> **PROBLEM DESCRIPTION**: Starting with the first line below, reproduce each line exactly until you have included the one bearing "Image resolution: width=360, height=1148.".

Saved data entries:

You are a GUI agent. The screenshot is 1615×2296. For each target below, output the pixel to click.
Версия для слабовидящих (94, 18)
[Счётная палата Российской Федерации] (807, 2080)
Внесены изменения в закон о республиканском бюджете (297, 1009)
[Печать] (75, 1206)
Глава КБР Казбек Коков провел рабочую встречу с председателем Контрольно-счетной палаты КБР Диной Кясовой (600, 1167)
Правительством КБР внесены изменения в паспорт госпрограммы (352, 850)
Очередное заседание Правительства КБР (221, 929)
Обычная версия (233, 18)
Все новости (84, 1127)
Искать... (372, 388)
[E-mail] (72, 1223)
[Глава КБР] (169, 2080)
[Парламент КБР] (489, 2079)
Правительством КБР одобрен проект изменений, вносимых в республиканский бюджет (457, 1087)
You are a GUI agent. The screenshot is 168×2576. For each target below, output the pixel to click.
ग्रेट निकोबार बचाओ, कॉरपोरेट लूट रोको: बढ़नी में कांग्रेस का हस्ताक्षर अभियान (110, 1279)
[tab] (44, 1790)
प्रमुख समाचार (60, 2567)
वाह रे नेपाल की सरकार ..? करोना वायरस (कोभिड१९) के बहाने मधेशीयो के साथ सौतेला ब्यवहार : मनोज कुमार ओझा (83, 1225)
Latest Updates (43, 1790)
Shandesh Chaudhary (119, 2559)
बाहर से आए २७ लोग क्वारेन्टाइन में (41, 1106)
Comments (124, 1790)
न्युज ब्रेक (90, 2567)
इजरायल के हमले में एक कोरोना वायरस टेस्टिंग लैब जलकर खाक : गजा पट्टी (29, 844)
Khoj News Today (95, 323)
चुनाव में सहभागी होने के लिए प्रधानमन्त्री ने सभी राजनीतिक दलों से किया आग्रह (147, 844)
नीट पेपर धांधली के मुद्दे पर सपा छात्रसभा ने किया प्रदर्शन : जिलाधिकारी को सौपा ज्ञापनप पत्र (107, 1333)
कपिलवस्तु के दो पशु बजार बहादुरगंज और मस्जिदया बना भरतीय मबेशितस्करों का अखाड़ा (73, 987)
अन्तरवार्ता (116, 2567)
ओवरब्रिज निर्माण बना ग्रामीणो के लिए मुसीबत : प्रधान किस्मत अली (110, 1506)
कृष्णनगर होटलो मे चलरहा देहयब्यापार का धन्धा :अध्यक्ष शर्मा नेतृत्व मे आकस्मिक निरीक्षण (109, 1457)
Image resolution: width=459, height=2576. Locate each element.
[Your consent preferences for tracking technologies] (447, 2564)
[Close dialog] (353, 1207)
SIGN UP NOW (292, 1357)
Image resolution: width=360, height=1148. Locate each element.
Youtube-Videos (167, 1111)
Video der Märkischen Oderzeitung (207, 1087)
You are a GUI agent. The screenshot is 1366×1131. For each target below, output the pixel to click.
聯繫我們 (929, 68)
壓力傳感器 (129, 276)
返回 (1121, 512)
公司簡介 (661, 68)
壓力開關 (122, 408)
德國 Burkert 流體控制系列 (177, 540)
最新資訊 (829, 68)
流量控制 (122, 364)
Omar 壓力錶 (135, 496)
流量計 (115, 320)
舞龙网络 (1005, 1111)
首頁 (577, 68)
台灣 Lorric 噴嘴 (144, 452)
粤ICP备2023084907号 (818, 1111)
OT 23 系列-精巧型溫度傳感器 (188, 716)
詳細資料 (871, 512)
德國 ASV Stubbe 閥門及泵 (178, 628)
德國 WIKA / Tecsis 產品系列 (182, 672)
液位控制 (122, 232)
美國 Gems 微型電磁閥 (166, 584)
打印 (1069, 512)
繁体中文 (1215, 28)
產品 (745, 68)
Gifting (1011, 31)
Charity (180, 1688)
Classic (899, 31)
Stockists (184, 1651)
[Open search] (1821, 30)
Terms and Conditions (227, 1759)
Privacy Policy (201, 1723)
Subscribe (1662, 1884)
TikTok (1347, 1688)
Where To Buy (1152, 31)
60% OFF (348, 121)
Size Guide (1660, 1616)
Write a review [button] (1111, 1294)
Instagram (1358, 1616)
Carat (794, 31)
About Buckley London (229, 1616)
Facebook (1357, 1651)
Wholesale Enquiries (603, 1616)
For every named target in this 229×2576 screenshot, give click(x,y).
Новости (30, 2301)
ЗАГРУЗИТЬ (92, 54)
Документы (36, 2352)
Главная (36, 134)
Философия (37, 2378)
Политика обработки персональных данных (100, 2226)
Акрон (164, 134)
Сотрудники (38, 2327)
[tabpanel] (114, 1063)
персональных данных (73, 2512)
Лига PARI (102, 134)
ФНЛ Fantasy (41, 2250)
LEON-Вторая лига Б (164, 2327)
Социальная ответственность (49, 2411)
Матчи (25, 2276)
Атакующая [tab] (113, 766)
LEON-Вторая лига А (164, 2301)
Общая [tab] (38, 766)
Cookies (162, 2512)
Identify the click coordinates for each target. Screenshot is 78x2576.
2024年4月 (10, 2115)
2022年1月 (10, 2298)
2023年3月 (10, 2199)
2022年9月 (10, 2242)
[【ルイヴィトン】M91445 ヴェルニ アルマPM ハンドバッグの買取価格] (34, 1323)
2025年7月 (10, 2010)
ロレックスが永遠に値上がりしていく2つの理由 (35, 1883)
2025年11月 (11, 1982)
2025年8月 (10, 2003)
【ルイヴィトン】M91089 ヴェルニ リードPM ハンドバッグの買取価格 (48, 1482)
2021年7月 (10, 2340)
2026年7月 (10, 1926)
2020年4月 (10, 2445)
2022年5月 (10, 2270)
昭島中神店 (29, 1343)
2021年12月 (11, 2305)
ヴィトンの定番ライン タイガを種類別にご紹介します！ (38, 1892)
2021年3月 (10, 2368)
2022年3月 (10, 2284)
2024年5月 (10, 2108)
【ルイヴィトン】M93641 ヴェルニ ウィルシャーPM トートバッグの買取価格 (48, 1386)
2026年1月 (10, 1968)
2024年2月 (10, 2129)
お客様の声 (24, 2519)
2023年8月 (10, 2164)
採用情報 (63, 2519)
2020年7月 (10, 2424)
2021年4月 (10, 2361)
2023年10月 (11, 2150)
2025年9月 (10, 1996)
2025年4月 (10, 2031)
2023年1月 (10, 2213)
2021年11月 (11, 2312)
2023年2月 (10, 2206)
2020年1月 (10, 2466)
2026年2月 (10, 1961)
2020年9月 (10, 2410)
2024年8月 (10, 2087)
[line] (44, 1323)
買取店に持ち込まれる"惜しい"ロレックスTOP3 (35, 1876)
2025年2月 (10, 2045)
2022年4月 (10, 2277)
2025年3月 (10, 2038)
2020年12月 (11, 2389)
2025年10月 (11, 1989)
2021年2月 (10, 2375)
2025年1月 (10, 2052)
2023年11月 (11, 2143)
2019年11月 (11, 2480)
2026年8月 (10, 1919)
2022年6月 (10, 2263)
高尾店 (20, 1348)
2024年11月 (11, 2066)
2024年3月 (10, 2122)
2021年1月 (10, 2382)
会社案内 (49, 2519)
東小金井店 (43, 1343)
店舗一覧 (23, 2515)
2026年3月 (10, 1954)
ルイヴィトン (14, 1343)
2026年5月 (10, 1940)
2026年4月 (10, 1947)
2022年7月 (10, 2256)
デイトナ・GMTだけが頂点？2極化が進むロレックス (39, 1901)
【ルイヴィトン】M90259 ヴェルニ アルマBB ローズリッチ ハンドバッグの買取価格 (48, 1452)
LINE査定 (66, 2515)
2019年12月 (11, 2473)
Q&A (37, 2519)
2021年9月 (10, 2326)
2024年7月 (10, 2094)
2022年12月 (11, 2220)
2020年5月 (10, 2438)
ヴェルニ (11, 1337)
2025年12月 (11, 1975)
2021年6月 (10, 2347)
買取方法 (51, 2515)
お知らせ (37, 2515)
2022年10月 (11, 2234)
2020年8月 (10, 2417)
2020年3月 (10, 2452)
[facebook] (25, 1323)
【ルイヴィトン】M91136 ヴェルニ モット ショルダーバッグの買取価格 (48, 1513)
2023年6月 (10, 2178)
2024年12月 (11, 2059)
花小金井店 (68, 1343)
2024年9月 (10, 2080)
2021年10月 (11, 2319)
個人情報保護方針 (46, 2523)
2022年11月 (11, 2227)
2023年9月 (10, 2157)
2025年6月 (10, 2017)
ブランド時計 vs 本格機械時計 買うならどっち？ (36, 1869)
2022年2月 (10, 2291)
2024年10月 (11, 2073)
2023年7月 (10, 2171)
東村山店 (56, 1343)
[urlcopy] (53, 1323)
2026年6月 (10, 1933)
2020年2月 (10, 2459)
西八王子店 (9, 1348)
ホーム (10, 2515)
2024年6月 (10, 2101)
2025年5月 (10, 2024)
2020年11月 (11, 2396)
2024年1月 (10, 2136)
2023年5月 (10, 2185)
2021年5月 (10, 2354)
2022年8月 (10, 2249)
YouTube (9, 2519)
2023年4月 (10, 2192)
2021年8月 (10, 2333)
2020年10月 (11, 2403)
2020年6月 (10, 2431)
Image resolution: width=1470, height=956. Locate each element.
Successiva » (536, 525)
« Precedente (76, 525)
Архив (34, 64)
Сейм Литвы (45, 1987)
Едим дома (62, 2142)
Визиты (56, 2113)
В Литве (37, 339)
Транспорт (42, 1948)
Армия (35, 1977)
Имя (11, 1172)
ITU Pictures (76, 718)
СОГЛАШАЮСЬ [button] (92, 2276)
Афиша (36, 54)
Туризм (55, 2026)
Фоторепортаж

> **REPLY**:
You are a GUI agent. The screenshot is 1615×2296. For each target below, output the pixel to click.
Версия для слабовидящих (94, 18)
[Счётная палата Российской Федерации] (807, 2080)
Внесены изменения в закон о республиканском бюджете (297, 1009)
[Печать] (75, 1206)
Глава КБР Казбек Коков провел рабочую встречу с председателем Контрольно-счетной палаты КБР Диной Кясовой (600, 1167)
Правительством КБР внесены изменения в паспорт госпрограммы (352, 850)
Очередное заседание Правительства КБР (221, 929)
Обычная версия (233, 18)
Все новости (84, 1127)
Искать... (372, 388)
[E-mail] (72, 1223)
[Глава КБР] (169, 2080)
[Парламент КБР] (489, 2079)
Правительством КБР одобрен проект изменений, вносимых в республиканский бюджет (457, 1087)
You are a GUI agent. The screenshot is 168×2576. For each target below, output the pixel to click.
ग्रेट निकोबार बचाओ, कॉरपोरेट लूट रोको: बढ़नी में कांग्रेस का हस्ताक्षर अभियान (110, 1279)
[tab] (44, 1790)
प्रमुख समाचार (60, 2567)
वाह रे नेपाल की सरकार ..? करोना वायरस (कोभिड१९) के बहाने मधेशीयो के साथ सौतेला ब्यवहार : मनोज कुमार ओझा (83, 1225)
Latest Updates (43, 1790)
Shandesh Chaudhary (119, 2559)
बाहर से आए २७ लोग क्वारेन्टाइन में (41, 1106)
Comments (124, 1790)
न्युज ब्रेक (90, 2567)
इजरायल के हमले में एक कोरोना वायरस टेस्टिंग लैब जलकर खाक : गजा पट्टी (29, 844)
Khoj News Today (95, 323)
चुनाव में सहभागी होने के लिए प्रधानमन्त्री ने सभी राजनीतिक दलों से किया आग्रह (147, 844)
नीट पेपर धांधली के मुद्दे पर सपा छात्रसभा ने किया प्रदर्शन : जिलाधिकारी को सौपा ज्ञापनप पत्र (107, 1333)
कपिलवस्तु के दो पशु बजार बहादुरगंज और मस्जिदया बना भरतीय मबेशितस्करों का अखाड़ा (73, 987)
अन्तरवार्ता (116, 2567)
ओवरब्रिज निर्माण बना ग्रामीणो के लिए मुसीबत : प्रधान किस्मत अली (110, 1506)
कृष्णनगर होटलो मे चलरहा देहयब्यापार का धन्धा :अध्यक्ष शर्मा नेतृत्व मे आकस्मिक निरीक्षण (109, 1457)
Image resolution: width=459, height=2576. Locate each element.
[Your consent preferences for tracking technologies] (447, 2564)
[Close dialog] (353, 1207)
SIGN UP NOW (292, 1357)
Image resolution: width=360, height=1148. Locate each element.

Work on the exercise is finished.